# START OF Passage given
Written by Jack Stout, Student-at-Law, and Shad Chapman, Lifetime-Learner-at-Law, at Brownlee LLP

Case citation: Grimes v Governors of the University of Lethbridge, 2023 ABKB 432


In the Alberta Court of King’s Bench decision in Grimes v Governors of the University of Lethbridge, 2023 ABKB 432, Justice Graesser looks at the trend towards increasing party costs to be based on a percentage of the winning party’s actual fees and the decision in McAllister v Calgary (City), 2021 ABCA 25. Justice Graesser’s decision suggests that those claiming that the Bench is moving away from Schedule C are prematurely and incorrectly coming to that conclusion. He also creates a 1.25 costs multiplier that could have a large impact on costs awards going forward.



Mr. Grimes was suspended from the University of Lethbridge following a series of communications involving a professor he was unhappy with. Grimes’ appeal of the decision was dismissed by the University’s Board of Governors. Grimes then applied for judicial review of the University’s decision. Prior to the judicial review going ahead, the University made a Calderbank offer that Grimes rejected (note: a decision to reject a Calderbank offer is one which a court can consider when awarding costs). The judicial review upheld the University’s decision and did so overwhelmingly in the University’s favour. Submissions were made for costs which led to the decision covered below. 



In their submissions for costs, the University argued that they should get 70% of their solicitor-client costs (the actual fees their paid their lawyer) based on a variety of factors that Justice Graesser summarized as follows:


1.                  The University’s counsel wrote [Grimes] on September 8, 2022 offering to accept a discontinuance of the Application without seeking costs against the Applicant;

2.                  It encouraged [Grimes] to get legal advice;

3.                  The University was entirely successful – it was not a “close case”;

4.                  The Application dealt with an important issue, which was finally resolved;

5.                  The University was obliged to fully defend the Application;

6.                  The Application had no basis for success; and

7.                  Rule 1.2(2)(c) encourages early settlement, and [Grimes] rejected a reasonable Calderbank offer.
# END OF Passage given
# START OF Data provided
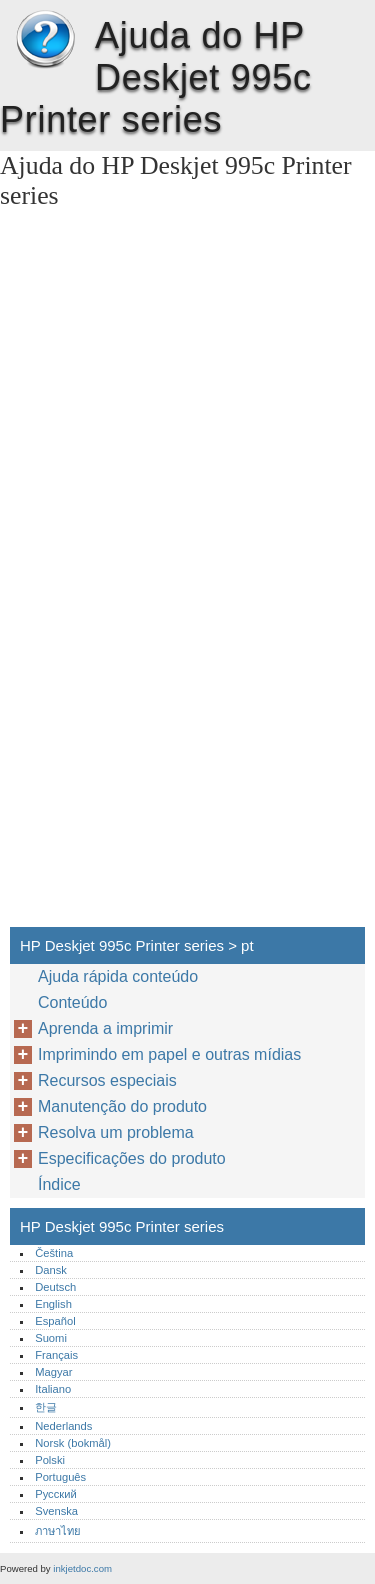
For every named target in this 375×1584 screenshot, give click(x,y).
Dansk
# END OF Data provided
What needs to be done: Can you continue the commentary on the Grimes v Governors of the University of Lethbridge costs decision, picking up right after its last line?

Right answer:
The University’s argument that they should receive a certain level of indemnity centred around these factors and the decision in McAllister v City of Calgary, 2021 ABCA 25. In addressing the University’s argument and interpreting McAllister, Justice Graesser contextualizes the decision. The McAllister decision was delivered right before the Schedule C Costs amounts had been updated for the first time in 12 years. Noting that, Justice Graesser interprets the McAllister decision as more of a “stop-gap” rather than a change of principle in the law around costs (22). The McAllister decision was made in the context of yet-implemented recommendations from the Rules of Court Committee and other parties involved in the update in 2020-21. With this in mind, he summarizes the caselaw surrounding costs with particular attention paid to McAllister and Barkwell v MacDonald, 2023 ABCA 87 as they are the cases that feature most prominently in the University’s argument. 

Overall, Justice Graesser’s summary of the law is that it is incorrect to view these newer cases as advocating for making the use of Schedule C the exception and 40-50% of the actual costs the rule. He concludes that there is no large overhaul of the law when these cases are looked at in the context of the larger caselaw. In reading them all together, he makes some observations:


1.                  The appropriateness of a solicitor and own client bill has generally been the bailiwick of the Review Officers, who have considerable expertise in this area, as opposed to judges;

2.                  Cost awards outside the tariffs in Schedule C (solicitor and own client costs, solicitor and client costs, and partial indemnity costs) are very fact-driven;

3.                  The basic principles of party party costs in the Rules of Court have not changed since 1998. Only the amounts and tariff items have; and

4.                  Some Court of Appeal decisions, as cited above, treat Schedule C as the starting point for a party party cost award. 

In short, McAllister and Barkwell, based on their facts, were not cases that merited the use of Schedule C and instead were the exceptions to the rule that Schedule C will be the usual means of setting costs awards. They do not stand for a proposition that the Bench will start awarding costs derived from the actual legal expenses of the parties involved. Notably, while Barkwell said that Schedule C is not a “mandated method,” Justice Graesser is clear that it remains the “presumptive” approach to costs. All that can be taken away from Barkwell and McAllister is that costs are very discretionary and sometimes the use of Schedule C is not appropriate. However, Schedule C is still the starting point for party-party costs. 

After his defence of the use of Schedule C and conclusion that the University’s costs will be set on Column 1 of Schedule C, Justice Graesser also notes that Schedule C is once again out of date. While the most recent adjustment was made in 2020, it was based on 2014 recommendations. Given this, he relies on Statistics Canada information that says there has been a 25% increase in the cost of living since 2014. So, to keep Schedule C relevant, he says he will apply a 1.25 multiplier.


Grimes Takeaways 

Justice Graesser’s decision in Grimes defends the use of Schedule C and awarding costs that are often just a fraction of the actual costs incurred by the successful party. How his defence of the use of Schedule C will impact the future remains to be seen as he was only able to interpret and distinguish Grimes from cases like McAllister and Barkwell (he could not overrule them since they are Alberta Court of Appeal decisions).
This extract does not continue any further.